_Written tasks:_
**A)** According to the SphinxConnector.NET 4.2 release announcement below, support for which two Manticore functions does this release add?
**B)** Using the release announcement below, explain why a user of JSON attributes with the fluent API might use the two new JsonObjectSerializer methods.

SphinxConnector.NET 4.2 has been released

by Administrator 30. May 2019 12:20

We're pleased to announce that SphinxConnector.NET 4.2 is available for download and via NuGet!

This release contains some compatibility fixes for Manticore 3 and adds support for Manticore's REGEX() and CONCAT() functions. If you are using JSON attributes in conjunction with the fluent API you might want to checkout two new methods we've added to the JsonObjectSerializer. You can use these methods to access the raw bytes or chars returned from searchd and pass them directly to your JSON serializer if supported. This avoids the creation of intermediate strings which can be a huge saving. If you're looking for alternatives to JSON.NET, which is used by default by SphinxConnector.NET: we recently did a comparison of JSON serializers which can be found here.

For a full list of changes, please refer to the version history.

_Data listing:_
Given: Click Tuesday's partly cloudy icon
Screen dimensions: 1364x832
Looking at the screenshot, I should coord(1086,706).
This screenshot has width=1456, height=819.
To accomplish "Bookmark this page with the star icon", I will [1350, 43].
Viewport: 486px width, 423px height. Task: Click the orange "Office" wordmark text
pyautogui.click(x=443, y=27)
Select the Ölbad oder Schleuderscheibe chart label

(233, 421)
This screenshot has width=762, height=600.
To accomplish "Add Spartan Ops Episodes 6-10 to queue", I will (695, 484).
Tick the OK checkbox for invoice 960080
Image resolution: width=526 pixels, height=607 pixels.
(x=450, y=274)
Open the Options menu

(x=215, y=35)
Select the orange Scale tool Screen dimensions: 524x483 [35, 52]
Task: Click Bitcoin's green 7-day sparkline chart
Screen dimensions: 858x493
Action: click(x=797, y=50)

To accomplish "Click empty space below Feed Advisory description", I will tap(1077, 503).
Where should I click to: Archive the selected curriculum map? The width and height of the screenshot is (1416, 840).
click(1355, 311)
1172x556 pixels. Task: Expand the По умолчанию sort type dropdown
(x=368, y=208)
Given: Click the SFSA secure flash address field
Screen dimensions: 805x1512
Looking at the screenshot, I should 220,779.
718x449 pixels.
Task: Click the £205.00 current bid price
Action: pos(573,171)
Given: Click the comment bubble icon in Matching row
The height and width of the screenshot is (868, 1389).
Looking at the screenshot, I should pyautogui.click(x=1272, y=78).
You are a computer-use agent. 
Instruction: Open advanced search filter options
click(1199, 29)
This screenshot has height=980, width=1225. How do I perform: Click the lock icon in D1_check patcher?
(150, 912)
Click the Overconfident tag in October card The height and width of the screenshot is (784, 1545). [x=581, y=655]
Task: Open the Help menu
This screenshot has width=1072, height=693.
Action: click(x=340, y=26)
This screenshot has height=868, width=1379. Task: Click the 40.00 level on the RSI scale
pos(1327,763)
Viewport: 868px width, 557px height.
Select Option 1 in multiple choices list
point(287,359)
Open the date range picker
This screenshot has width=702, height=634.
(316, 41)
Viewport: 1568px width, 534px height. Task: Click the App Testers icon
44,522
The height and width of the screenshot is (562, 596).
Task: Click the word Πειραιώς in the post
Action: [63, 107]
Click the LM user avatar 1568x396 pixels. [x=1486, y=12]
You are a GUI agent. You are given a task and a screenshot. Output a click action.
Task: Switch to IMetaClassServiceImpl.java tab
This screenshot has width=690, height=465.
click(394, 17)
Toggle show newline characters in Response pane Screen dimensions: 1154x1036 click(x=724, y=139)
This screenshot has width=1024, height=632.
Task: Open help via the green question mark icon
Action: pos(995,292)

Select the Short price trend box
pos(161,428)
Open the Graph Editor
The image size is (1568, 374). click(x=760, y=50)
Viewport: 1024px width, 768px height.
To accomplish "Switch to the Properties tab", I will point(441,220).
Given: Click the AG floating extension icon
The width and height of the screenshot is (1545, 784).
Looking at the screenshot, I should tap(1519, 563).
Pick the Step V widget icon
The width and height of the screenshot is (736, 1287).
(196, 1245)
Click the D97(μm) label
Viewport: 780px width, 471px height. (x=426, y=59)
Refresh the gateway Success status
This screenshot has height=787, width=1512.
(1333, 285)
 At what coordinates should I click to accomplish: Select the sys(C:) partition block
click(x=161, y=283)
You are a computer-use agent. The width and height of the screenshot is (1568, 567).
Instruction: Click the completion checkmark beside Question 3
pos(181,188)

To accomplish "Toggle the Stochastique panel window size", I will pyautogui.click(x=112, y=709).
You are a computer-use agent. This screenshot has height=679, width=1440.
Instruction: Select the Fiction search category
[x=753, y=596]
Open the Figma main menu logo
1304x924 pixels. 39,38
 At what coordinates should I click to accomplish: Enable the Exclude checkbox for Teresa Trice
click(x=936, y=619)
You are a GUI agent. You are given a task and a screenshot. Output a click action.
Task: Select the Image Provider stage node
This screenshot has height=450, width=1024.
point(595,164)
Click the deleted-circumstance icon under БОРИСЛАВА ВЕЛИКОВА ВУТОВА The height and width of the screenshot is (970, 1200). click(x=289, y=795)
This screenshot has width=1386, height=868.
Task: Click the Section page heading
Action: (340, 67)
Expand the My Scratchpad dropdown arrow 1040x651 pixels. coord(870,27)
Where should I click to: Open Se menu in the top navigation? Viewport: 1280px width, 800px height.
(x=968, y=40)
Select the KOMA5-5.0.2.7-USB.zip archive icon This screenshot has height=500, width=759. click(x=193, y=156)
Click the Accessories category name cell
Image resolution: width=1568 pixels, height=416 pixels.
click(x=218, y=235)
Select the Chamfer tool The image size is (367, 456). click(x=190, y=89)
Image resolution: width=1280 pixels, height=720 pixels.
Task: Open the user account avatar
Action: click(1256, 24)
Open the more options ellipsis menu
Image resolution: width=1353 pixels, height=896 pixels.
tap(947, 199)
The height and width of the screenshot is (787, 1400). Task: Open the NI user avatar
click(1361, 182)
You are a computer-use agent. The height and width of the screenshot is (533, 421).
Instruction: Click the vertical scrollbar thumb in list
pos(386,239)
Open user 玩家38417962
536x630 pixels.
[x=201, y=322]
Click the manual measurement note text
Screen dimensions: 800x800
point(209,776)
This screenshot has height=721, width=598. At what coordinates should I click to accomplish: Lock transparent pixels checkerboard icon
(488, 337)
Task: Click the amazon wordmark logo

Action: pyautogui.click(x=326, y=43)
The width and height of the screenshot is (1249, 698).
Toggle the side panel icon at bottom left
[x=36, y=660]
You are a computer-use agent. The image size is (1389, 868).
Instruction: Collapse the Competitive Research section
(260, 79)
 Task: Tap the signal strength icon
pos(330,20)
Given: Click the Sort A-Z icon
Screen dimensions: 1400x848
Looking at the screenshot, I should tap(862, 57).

_The answers:_
**A)** REGEX() and CONCAT().

**B)** The new methods give access to the raw bytes or chars returned from searchd, which can be passed directly to a JSON serializer that supports them. This avoids creating intermediate strings, which can be a huge saving.